Nigerian politician (born 1961)

Mustapha Baba Shehuri (born 4 July 1961) is a Nigerian politician who served as the federal minister of state for Agriculture and Rural Development from 2019 to 2023. He previously served as the minister of State for Power, Works and Housing from 2015 to 2019.

==Background==
Mustapha Baba Shehuri attended the Gamboru primary school in Maiduguri Borno state from 1972 to 1978. He later proceed to Government Secondary School in Damagun, Borno state from 1978 to 1983. He graduated from the University of Maiduguri in 2002 with advanced diploma in public administration. In sociology and anthropology from the same university.

==Political career==
Mustapha Baba Shehuri served as a Councilor representing the Lamisula/Jabbamari Ward of Maiduguri Metropolitan under the old non-party electoral system from 1996 to 1997.

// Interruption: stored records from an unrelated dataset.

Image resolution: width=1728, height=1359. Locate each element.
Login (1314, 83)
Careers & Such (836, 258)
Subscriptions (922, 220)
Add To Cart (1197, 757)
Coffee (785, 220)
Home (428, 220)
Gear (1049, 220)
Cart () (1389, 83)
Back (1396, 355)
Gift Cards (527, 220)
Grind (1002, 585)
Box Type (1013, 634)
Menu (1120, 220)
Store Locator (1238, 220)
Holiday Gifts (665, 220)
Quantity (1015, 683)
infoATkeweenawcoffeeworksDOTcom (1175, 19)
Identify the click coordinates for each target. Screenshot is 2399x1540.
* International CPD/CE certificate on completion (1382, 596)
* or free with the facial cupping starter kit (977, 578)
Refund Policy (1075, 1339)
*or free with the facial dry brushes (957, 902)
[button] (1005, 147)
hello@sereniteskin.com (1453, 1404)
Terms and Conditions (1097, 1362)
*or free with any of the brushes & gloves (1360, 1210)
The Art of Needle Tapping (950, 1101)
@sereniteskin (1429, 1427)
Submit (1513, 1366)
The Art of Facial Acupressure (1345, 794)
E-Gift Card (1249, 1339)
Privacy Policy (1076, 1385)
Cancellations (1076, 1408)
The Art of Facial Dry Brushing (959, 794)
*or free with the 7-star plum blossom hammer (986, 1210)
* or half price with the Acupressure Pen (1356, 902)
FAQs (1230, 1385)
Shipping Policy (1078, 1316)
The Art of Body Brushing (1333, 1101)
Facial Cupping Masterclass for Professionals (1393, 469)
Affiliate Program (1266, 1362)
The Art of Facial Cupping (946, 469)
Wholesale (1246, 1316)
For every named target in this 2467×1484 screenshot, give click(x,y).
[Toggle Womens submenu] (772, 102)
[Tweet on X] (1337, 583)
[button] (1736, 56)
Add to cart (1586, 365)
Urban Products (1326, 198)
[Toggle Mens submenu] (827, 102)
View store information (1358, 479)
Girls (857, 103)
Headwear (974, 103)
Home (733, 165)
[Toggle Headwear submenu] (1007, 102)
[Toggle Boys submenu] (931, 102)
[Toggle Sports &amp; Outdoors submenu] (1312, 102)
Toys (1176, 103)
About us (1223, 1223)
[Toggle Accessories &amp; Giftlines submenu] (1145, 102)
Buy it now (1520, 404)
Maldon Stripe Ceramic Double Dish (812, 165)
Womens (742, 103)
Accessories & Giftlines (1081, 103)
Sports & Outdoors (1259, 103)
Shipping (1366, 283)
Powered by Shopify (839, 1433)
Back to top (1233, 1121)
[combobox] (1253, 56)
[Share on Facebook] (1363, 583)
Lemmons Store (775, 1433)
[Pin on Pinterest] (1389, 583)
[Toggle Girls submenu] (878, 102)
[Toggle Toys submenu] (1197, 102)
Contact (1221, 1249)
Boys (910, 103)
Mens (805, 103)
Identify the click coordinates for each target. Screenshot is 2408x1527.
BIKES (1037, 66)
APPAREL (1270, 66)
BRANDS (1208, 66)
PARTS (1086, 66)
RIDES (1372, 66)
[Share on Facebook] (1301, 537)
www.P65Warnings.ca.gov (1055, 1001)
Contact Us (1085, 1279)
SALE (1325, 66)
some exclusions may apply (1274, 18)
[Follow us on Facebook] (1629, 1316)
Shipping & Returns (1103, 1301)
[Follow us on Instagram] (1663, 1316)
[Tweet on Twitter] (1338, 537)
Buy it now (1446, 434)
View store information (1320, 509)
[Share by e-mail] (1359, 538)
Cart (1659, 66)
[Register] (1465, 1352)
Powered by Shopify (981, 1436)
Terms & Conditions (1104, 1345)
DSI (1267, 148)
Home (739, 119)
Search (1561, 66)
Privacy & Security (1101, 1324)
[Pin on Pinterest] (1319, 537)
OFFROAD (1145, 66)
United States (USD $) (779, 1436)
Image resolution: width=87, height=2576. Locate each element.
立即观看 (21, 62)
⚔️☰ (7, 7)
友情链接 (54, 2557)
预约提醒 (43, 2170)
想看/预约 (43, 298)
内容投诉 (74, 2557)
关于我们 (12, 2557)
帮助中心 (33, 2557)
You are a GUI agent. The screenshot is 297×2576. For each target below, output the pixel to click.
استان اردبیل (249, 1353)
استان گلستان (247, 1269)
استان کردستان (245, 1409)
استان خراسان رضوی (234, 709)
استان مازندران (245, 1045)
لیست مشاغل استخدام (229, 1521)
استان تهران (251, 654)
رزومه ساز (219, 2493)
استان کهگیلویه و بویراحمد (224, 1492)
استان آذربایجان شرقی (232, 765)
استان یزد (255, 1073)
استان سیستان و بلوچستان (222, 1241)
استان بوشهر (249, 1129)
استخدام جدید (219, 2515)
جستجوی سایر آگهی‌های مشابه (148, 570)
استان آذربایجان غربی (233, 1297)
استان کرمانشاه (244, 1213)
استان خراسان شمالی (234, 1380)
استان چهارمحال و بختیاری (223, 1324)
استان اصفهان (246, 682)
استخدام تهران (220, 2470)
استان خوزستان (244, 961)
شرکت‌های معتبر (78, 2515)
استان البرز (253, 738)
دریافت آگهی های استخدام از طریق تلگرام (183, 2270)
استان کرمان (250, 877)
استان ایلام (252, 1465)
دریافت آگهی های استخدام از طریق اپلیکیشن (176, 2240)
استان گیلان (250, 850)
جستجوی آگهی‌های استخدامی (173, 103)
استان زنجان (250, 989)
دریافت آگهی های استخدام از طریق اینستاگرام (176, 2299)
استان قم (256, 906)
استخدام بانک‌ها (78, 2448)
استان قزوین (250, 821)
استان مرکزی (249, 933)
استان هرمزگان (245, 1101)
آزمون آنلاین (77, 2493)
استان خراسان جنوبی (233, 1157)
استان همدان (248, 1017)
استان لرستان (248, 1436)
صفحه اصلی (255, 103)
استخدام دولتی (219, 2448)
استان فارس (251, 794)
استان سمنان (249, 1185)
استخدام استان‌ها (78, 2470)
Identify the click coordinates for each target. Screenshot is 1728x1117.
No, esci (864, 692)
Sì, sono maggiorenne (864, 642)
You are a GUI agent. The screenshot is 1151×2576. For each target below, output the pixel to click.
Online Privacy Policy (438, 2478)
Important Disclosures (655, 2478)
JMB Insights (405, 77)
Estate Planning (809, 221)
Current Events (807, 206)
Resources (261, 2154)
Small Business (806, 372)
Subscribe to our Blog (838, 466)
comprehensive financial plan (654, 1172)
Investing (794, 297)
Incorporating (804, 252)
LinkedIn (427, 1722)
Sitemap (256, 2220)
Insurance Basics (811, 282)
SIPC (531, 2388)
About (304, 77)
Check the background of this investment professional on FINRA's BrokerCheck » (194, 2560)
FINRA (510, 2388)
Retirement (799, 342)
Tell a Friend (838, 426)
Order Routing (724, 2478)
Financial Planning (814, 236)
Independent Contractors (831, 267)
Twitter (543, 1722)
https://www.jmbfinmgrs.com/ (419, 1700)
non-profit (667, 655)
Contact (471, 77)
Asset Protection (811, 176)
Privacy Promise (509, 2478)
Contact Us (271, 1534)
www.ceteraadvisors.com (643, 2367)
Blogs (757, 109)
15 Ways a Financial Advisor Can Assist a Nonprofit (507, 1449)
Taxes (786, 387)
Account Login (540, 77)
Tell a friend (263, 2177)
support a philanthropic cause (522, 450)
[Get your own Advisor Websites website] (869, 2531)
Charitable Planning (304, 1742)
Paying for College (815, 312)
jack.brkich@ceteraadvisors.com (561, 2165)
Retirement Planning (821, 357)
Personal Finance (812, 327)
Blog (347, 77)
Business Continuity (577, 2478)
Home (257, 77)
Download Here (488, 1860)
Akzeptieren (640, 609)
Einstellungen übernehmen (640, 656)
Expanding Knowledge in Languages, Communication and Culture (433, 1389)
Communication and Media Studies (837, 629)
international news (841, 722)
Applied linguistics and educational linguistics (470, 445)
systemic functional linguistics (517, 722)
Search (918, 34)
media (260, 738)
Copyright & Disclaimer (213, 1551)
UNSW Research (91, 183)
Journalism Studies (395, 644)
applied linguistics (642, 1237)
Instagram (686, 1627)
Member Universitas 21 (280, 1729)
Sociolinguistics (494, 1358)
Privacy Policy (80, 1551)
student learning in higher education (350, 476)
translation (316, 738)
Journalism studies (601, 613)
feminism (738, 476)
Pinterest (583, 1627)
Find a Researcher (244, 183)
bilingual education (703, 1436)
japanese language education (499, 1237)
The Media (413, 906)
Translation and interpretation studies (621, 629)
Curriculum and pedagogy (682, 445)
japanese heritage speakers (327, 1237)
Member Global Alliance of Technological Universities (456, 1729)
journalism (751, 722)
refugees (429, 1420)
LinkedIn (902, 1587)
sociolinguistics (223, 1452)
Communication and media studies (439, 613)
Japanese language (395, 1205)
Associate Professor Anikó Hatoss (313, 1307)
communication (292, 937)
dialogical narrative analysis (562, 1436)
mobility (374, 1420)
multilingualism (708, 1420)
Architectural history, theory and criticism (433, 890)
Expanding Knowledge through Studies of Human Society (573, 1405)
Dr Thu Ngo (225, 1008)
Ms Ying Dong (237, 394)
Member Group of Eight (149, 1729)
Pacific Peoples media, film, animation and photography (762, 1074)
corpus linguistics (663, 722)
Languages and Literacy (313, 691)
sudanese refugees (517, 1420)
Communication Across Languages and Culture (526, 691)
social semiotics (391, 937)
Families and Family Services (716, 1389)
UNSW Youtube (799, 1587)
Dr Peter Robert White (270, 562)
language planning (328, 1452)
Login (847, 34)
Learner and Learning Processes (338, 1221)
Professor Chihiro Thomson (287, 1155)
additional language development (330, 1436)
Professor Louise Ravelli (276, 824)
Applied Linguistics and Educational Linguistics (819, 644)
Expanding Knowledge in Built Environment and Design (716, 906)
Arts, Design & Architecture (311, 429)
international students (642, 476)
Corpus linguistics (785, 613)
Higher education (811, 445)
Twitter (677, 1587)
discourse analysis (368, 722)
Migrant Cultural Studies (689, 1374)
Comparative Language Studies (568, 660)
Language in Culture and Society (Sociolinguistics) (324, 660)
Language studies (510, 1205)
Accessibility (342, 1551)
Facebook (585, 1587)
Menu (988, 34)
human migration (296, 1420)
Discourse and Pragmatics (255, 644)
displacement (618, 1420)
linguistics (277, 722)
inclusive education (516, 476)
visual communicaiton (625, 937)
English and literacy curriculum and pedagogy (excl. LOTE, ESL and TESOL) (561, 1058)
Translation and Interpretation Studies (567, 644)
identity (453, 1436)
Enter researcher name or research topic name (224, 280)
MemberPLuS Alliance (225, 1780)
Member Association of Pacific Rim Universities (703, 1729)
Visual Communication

Mustapha Baba Shehuri also served as Council Chairman of Maiduguri Metropolitan Council under the defunct Grassroots Democratic Movement (GDM) from 1997 to 1998. Between 1999 and 2003, Hon. Shehuri was a member of the State House of Assembly representing the Maiduguri Metropolitan on the platform of the defunct of All Peoples' Party (APP). He was a member of the House of Representatives from 2003 to 2007; and got re-elected between 2007 - 2012, representing the Maiduguri Metropolitan Federal Constituency on the platform of the defunct ANPP. He was the Honourable Minister of State for Power, Works and Housing from 2015 to May 2019 and currently serving as the Honourable Minister of State for Agriculture and Rural Development.

==Awards and honours==
In May 2023, he conferred the National Honour of Commander of the Order of the Niger by President Muhammadu Buhari.